Selected passage
++++++++++++++++++++

In May of 2012, the Greeks are starving in their homes, as we discuss whether to lend them more money, kick them out of the Euro, or buy the country out from under them. They’re already facing this, and if the price of getting out of that hole is seizing the foreign-owned assets of their own soil, somebody will eventually do it, and then being the question of sanctions and embargos and, well, both Spain and Italy are radically unstable right now, as is the UK but for very different reasons, and slowly we begin to see that this is not somebody else’s business, but eventually, in all probability, ours.

It will be many years before we get to Recover.

Resilience is just about staying alive when the structures you rely on go away. It’s started in the poorer countries in Europe and we are (rightly) panicked. But to understand this in is global context, think of what’s happening in Africa right now - unsafe coal mines, aids epidemic, high food prices, crop failures, starvation, wars of genocidal hatred and the rest blight an otherwise perfectly nice continent.

Any of us can fall as low as the lowest level we allow to exist in the world. Time for change.

You can watch a 20 minute primer on State Failure and Resilience here

You can download a large, useful archive of Resilience resources here

Here is Dealing in Security, a mapping tool to help understand the pipe/wire/truck systems that support us (PDF, small)

A shoemaker’s story

I went to the shoemaker this morning. I pulled out my ticket from my wallet, and gave it to him. It was the first time I met him in person. There was nobody else in the store, just me and him. He looked at me straight in the eyes, and started talking to me in a loud voice… '

There was a convent of nuns in Africa’, he said. "They lived from donations of their community. But their supplies ran out completely, and one day, a nun turned to their superior: We have nothing left. No food, no blankets. Or anything. The Mother superior rejoiced in this news, and she said: At last, we have an opportunity to reach the highest vision of who we are.

I had no idea that shoemakers could normally tell such stories to their clients! But he explained to me that he’s clairvoyant, and that the minute he saw me, he knew exactly what to tell me.

This is what I needed to hear today, as I watch my people go crazy and take the streets. The Arab Spring has reached the distant shores of the Quebec’s hermetic bubble. I did not think it would have been possible.

++++++++++++++++++++

Problem to work on
Quote the section of the resilience passage that begins with the words "Any of us can" and ends with "us (PDF, small)".

Source material
++++++++++++++++++++

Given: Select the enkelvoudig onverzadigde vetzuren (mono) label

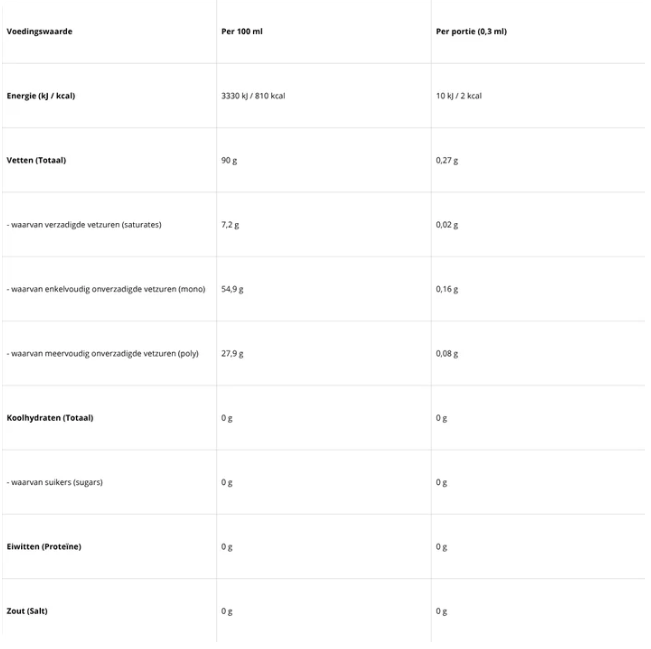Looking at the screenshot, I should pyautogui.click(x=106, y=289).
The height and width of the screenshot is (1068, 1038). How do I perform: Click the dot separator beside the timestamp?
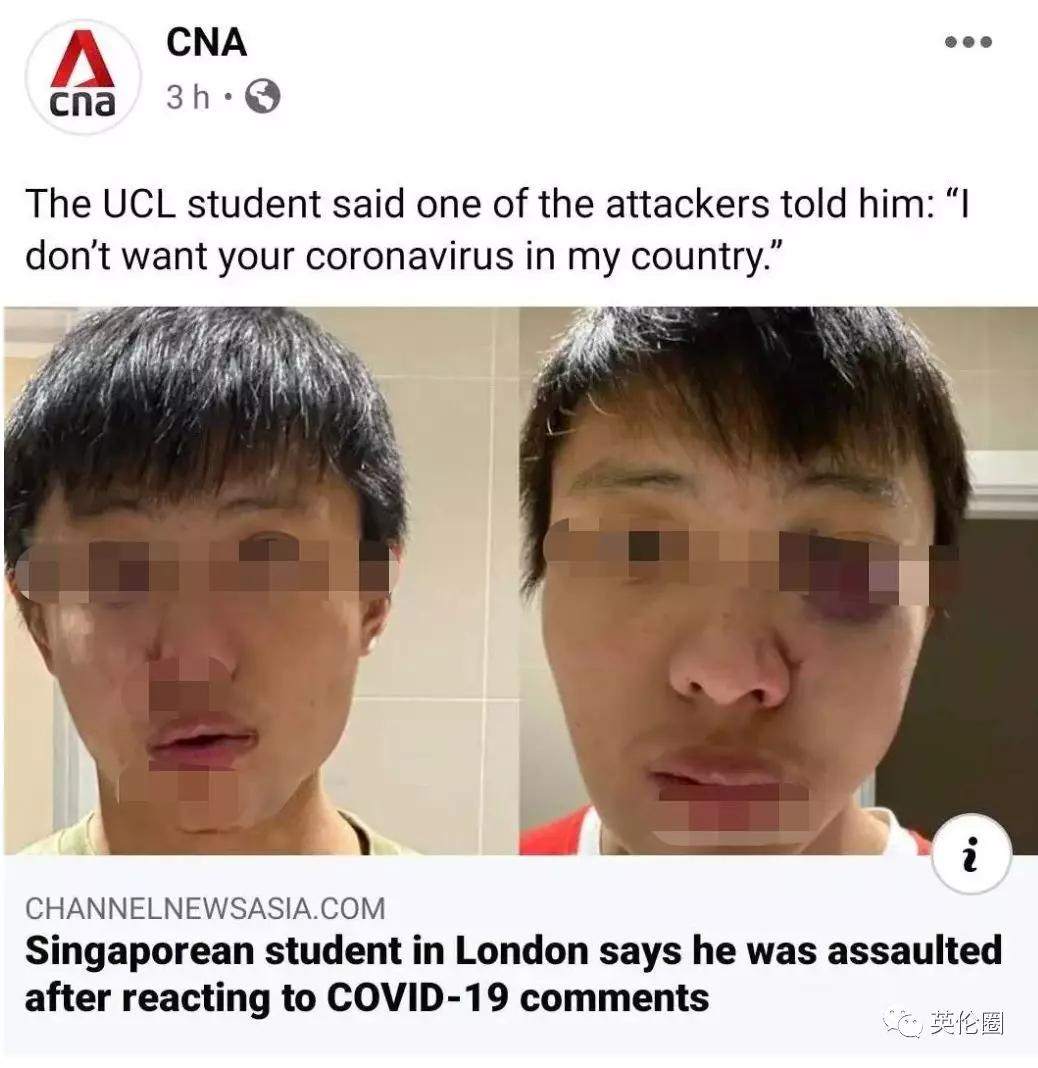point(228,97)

++++++++++++++++++++

Task response
Any of us can fall as low as the lowest level we allow to exist in the world. Time for change.

You can watch a 20 minute primer on State Failure and Resilience here

You can download a large, useful archive of Resilience resources here

Here is Dealing in Security, a mapping tool to help understand the pipe/wire/truck systems that support us (PDF, small)